● **PROBLEM DESCRIPTION**: Below are the records; restate all of them word for word.

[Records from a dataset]
Segment Open

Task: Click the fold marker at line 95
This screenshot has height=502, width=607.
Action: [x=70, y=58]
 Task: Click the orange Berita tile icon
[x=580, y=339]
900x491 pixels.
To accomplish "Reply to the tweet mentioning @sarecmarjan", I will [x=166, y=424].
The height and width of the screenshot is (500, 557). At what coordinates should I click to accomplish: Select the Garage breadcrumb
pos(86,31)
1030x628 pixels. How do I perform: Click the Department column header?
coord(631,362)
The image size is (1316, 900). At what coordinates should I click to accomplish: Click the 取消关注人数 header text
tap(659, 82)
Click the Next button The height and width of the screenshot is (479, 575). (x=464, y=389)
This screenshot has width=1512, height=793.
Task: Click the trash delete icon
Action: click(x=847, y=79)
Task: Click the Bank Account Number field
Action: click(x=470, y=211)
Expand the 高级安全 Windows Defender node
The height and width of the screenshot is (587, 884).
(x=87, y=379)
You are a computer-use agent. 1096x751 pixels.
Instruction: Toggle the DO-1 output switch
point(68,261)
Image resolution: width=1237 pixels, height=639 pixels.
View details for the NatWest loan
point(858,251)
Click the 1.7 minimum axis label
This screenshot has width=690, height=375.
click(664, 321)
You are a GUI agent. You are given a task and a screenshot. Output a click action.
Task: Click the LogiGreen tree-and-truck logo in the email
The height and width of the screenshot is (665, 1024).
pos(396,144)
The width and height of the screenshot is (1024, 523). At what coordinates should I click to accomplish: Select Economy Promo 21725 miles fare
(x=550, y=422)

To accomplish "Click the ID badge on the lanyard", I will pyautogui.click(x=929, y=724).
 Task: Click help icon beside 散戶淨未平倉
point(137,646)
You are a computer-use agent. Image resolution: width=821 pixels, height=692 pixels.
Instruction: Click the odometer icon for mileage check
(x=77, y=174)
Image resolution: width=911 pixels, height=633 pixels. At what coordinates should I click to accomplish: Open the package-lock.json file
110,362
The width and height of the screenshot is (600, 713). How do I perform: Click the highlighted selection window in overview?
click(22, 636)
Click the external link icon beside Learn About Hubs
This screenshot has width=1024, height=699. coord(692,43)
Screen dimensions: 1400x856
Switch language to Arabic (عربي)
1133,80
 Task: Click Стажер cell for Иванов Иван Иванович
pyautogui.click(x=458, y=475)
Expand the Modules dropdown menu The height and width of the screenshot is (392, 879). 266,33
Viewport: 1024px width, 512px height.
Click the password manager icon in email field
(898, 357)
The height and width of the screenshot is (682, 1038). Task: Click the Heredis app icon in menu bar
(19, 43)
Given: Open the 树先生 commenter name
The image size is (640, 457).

Segment Closed

● **EXERCISE OUTPUT**:
Task: Click the fold marker at line 95
This screenshot has height=502, width=607.
Action: [x=70, y=58]
 Task: Click the orange Berita tile icon
[x=580, y=339]
900x491 pixels.
To accomplish "Reply to the tweet mentioning @sarecmarjan", I will [x=166, y=424].
The height and width of the screenshot is (500, 557). At what coordinates should I click to accomplish: Select the Garage breadcrumb
pos(86,31)
1030x628 pixels. How do I perform: Click the Department column header?
coord(631,362)
The image size is (1316, 900). At what coordinates should I click to accomplish: Click the 取消关注人数 header text
tap(659, 82)
Click the Next button The height and width of the screenshot is (479, 575). (x=464, y=389)
This screenshot has width=1512, height=793.
Task: Click the trash delete icon
Action: click(x=847, y=79)
Task: Click the Bank Account Number field
Action: click(x=470, y=211)
Expand the 高级安全 Windows Defender node
The height and width of the screenshot is (587, 884).
(x=87, y=379)
You are a computer-use agent. 1096x751 pixels.
Instruction: Toggle the DO-1 output switch
point(68,261)
Image resolution: width=1237 pixels, height=639 pixels.
View details for the NatWest loan
point(858,251)
Click the 1.7 minimum axis label
This screenshot has width=690, height=375.
click(664, 321)
You are a GUI agent. You are given a task and a screenshot. Output a click action.
Task: Click the LogiGreen tree-and-truck logo in the email
The height and width of the screenshot is (665, 1024).
pos(396,144)
The width and height of the screenshot is (1024, 523). At what coordinates should I click to accomplish: Select Economy Promo 21725 miles fare
(x=550, y=422)

To accomplish "Click the ID badge on the lanyard", I will pyautogui.click(x=929, y=724).
 Task: Click help icon beside 散戶淨未平倉
point(137,646)
You are a computer-use agent. Image resolution: width=821 pixels, height=692 pixels.
Instruction: Click the odometer icon for mileage check
(x=77, y=174)
Image resolution: width=911 pixels, height=633 pixels. At what coordinates should I click to accomplish: Open the package-lock.json file
110,362
The width and height of the screenshot is (600, 713). How do I perform: Click the highlighted selection window in overview?
click(22, 636)
Click the external link icon beside Learn About Hubs
This screenshot has width=1024, height=699. coord(692,43)
Screen dimensions: 1400x856
Switch language to Arabic (عربي)
1133,80
 Task: Click Стажер cell for Иванов Иван Иванович
pyautogui.click(x=458, y=475)
Expand the Modules dropdown menu The height and width of the screenshot is (392, 879). 266,33
Viewport: 1024px width, 512px height.
Click the password manager icon in email field
(898, 357)
The height and width of the screenshot is (682, 1038). Task: Click the Heredis app icon in menu bar
(19, 43)
Given: Open the 树先生 commenter name
The image size is (640, 457).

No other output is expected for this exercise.